Banner Image: Loretta Pope Kai, the chairperson of the National Civil Society Council of Liberia. The DayLight/James Harding Giahyue
By James Harding Giahyue
MONROVIA – The National Civil Society Council of Liberia is calling for the Liberian government to outsource the management of its coronavirus-testing information system amid reports of bribery and extortion by healthcare workers.
The council urges the National Public Health Institute (NPHIL) to reveal and penalize medical personnel who have corrupted the compromised the country’s fight against the deadly virus. Liberia has recorded 148 coronavirus deaths from 5,396 cases as of July 26.
NPHIL said in a recent Facebook post it was reviewing its testing and result-processing methods as it believes some of its staff were engaged in fraud. It said the workers were swapping COVID-positive samples.
Loretta Pope Kai, the chairperson of the council, said in a news release on Sunday that such fraud was “ungodly, uncivilized and abominable,” calling for an overhaul of the testing system.
“To this effect, the National Civil Society Council of Liberia is requesting the government of Liberia to immediately outsource the testing processes to a more professional and trusted group like the WHO, so as to save our people from dying unnecessarily,” Mrs. Kai said. “We no longer have a modicum of trust and an iota of belief in those handling the testing and result processes.”
COVID testing is done at a number of locations in Monrovia and other places, including the Roberts International Airport and in Congo Town. People’s information are stored on smart devices and results sent to their mobile phones. But there have been issues about the effectiveness of that system.
The council—the largest conglomerate of civil campaign groups and grassroots organizations—urged the government to select a firm with a better technology and track record to handle test information.
“This will contribute to the accuracy of the results from the beginning to the end of the process,” she said. “This, the council believes, will give Liberians and our international friends and partners confidence in the handling of the COVID-19 situation here in Liberia.” She added the new information technology company will help restore the country’s reputation in the in the fight against the pandemic, which has claimed the lives of more than 4 million people worldwide from over 194 million cases so far.
‘Enemies of the state’
But the council criticized NPHIL for not revealing the names of healthcare workers who are involved in the COVID-testing fraud.
“To the health of the nation, there should be no sacred cows,” Mrs. Kai said. “We are even appalled that since then, the NPHIL and the government have yet to release the names and identities of those involved in this conspiracy against the state.
“Those involved in this unwholesome practice are the real enemies of the state, who we must make an example of,” she added.

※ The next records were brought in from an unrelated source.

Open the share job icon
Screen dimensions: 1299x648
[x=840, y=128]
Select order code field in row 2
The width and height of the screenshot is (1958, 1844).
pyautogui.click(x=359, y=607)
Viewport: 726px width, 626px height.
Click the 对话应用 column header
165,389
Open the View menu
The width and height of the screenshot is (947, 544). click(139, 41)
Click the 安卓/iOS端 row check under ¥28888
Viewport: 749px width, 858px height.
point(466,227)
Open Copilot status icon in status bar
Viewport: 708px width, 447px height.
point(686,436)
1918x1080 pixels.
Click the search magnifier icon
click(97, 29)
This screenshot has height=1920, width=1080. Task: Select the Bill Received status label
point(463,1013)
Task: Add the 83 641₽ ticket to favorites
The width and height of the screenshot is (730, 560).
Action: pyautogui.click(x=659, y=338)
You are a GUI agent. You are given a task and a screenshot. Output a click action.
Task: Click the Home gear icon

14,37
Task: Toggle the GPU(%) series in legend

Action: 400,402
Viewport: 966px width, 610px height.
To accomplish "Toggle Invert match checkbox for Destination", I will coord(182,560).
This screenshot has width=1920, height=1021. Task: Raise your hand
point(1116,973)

Liberia has been hardly hit by a third wave of the coronavirus pandemic, with the United States Center for Disease Control and Prevention (CDC) warning its citizens not to travel to the country late last month. Between the end of May and now, the country has recorded 63 deaths. Its number of cases has also increased by 3,254. A staggering 219 of those cases were recorded on July 3 alone, the highest daily surge of the virus since the pandemic started here early last year.